* What you need to do: Swap "Image resolution" for "Screen size" in the entries, from the first line through the line with "I want to click on x-tick-label: 2022.05.09, so", and give those lines again with nothing else changed.
*-*-*
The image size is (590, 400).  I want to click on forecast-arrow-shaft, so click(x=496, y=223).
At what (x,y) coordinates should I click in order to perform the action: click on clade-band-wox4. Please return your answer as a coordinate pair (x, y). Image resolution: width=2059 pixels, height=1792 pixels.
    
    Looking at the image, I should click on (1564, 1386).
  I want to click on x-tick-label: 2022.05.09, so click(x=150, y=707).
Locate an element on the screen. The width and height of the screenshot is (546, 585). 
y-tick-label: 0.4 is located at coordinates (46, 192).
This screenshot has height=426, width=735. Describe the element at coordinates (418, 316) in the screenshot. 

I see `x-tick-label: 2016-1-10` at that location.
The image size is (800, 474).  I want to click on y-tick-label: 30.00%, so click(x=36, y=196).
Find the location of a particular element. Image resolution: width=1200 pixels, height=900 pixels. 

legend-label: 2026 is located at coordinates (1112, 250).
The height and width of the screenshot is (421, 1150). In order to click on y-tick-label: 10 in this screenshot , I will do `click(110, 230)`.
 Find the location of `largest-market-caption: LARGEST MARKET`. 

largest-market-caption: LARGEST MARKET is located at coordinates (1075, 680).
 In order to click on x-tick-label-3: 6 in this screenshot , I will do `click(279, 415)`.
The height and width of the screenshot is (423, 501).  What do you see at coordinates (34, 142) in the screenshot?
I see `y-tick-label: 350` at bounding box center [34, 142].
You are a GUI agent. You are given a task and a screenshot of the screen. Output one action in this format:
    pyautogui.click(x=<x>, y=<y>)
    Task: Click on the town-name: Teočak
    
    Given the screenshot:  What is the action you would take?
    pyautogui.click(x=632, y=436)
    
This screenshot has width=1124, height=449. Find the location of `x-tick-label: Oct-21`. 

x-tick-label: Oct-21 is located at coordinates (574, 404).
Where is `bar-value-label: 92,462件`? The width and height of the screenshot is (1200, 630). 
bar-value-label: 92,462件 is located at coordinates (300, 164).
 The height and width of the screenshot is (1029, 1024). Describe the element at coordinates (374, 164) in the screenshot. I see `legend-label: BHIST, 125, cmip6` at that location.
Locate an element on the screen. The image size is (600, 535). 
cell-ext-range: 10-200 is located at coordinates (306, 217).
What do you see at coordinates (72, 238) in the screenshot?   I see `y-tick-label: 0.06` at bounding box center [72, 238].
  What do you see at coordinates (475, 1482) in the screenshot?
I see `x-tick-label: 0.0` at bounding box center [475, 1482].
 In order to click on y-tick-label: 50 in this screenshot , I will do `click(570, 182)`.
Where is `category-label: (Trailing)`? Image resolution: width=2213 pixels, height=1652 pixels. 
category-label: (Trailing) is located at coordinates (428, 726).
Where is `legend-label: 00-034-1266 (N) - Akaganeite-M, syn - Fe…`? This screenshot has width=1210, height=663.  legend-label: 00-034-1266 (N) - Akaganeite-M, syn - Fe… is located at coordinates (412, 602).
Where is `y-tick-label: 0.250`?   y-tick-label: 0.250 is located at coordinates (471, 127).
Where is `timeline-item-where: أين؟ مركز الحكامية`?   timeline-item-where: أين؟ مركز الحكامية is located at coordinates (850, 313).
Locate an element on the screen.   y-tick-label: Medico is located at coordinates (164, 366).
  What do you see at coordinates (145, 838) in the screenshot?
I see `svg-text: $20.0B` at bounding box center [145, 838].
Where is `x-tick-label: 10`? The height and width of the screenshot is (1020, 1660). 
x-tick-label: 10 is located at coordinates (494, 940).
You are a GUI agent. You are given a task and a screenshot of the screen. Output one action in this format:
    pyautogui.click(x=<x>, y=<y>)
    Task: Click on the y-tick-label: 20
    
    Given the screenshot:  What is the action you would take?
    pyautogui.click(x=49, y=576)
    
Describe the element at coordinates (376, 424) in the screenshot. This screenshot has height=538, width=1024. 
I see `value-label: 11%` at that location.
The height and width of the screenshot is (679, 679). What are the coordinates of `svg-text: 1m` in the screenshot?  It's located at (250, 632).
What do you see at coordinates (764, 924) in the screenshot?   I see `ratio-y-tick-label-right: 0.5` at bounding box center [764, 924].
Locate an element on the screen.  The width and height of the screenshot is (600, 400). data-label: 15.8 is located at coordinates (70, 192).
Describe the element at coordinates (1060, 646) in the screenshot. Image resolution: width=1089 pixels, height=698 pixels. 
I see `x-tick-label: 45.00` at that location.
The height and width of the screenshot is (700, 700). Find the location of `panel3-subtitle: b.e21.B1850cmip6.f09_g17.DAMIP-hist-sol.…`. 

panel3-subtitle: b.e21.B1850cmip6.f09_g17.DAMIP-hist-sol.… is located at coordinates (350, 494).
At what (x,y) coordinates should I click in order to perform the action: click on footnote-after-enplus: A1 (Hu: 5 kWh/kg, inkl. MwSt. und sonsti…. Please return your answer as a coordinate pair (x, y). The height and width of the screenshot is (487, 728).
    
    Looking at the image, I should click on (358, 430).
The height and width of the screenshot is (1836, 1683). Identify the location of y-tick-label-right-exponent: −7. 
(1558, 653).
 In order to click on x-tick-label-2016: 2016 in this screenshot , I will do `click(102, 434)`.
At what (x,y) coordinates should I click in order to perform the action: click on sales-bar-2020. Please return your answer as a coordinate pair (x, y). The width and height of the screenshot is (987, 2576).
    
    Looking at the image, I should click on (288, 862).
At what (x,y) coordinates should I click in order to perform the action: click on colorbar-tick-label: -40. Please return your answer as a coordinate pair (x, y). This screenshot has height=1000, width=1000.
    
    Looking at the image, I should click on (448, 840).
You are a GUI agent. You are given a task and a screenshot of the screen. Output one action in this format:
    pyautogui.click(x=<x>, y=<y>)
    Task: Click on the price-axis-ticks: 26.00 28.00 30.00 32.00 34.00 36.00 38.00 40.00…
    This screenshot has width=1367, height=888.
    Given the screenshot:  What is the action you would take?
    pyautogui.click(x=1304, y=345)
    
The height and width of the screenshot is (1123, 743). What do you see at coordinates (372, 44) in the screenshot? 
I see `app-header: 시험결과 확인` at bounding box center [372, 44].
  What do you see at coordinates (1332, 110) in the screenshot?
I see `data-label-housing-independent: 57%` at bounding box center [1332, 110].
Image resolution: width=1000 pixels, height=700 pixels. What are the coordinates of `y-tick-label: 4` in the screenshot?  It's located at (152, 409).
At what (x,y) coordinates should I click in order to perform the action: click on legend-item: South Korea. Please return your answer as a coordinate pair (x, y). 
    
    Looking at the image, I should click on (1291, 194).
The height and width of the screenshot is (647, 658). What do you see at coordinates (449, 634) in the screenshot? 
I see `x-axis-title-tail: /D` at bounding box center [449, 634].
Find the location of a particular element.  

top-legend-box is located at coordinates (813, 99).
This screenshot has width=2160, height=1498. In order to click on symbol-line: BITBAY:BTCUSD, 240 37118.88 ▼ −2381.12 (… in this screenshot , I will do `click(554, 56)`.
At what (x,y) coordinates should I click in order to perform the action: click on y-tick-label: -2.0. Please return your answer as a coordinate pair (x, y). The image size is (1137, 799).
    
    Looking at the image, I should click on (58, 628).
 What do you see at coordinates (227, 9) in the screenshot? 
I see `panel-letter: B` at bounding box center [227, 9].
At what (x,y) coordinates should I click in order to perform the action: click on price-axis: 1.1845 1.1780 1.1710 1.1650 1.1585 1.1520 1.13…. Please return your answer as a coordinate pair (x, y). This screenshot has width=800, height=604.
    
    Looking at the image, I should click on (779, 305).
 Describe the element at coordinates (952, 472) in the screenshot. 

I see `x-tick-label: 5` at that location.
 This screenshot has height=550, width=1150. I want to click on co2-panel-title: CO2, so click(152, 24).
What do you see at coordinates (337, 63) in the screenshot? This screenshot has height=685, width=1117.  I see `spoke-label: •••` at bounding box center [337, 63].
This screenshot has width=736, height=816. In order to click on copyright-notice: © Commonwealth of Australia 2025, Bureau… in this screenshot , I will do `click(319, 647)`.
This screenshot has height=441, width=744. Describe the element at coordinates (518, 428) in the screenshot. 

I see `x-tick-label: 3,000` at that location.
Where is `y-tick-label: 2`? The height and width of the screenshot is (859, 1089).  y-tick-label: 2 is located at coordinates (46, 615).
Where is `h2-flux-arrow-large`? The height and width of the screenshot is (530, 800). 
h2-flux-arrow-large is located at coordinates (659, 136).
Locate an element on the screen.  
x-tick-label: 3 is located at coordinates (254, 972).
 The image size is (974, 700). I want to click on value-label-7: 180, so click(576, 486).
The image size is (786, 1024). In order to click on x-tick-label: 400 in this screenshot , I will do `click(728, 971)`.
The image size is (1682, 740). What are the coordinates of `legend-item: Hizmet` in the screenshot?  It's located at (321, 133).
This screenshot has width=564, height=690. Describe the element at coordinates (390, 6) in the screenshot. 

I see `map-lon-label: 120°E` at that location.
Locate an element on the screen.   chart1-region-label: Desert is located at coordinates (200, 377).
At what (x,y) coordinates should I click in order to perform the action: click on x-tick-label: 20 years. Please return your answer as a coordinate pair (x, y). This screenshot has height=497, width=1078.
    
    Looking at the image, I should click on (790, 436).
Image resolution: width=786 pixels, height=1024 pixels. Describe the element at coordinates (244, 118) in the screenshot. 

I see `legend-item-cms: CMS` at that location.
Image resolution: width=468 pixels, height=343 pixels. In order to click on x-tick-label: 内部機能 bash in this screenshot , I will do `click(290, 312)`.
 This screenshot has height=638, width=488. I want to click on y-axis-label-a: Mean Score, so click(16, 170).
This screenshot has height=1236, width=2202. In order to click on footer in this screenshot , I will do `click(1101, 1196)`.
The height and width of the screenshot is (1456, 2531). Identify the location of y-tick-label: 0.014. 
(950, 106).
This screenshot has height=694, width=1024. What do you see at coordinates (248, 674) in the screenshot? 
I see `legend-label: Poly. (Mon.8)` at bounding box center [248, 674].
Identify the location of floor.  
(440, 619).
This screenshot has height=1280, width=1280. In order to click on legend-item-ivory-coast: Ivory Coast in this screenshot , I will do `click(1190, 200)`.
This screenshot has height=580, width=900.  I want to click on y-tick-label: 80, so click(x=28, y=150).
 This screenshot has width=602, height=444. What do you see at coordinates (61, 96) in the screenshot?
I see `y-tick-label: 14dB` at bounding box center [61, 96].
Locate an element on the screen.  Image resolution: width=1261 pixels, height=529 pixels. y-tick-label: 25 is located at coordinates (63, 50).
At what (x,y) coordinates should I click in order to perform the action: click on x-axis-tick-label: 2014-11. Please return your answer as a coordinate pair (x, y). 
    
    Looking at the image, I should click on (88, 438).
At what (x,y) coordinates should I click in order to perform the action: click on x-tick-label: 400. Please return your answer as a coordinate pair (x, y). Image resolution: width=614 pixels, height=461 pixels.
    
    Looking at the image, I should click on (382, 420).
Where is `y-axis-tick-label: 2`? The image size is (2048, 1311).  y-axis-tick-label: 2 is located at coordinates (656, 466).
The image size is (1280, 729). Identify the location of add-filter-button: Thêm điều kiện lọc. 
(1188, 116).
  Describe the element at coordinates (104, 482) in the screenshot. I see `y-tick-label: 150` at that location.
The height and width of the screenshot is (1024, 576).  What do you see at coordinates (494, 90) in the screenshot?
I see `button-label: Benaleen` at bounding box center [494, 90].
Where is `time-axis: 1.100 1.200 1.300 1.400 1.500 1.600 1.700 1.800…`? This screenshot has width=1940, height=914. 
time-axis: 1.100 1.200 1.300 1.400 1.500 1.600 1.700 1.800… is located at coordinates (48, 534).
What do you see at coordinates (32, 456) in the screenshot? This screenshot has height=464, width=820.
*-*-*
* Answer:
The image size is (590, 400).  I want to click on forecast-arrow-shaft, so click(x=496, y=223).
At what (x,y) coordinates should I click in order to perform the action: click on clade-band-wox4. Please return your answer as a coordinate pair (x, y). Screen size: width=2059 pixels, height=1792 pixels.
    
    Looking at the image, I should click on (1564, 1386).
  I want to click on x-tick-label: 2022.05.09, so click(x=150, y=707).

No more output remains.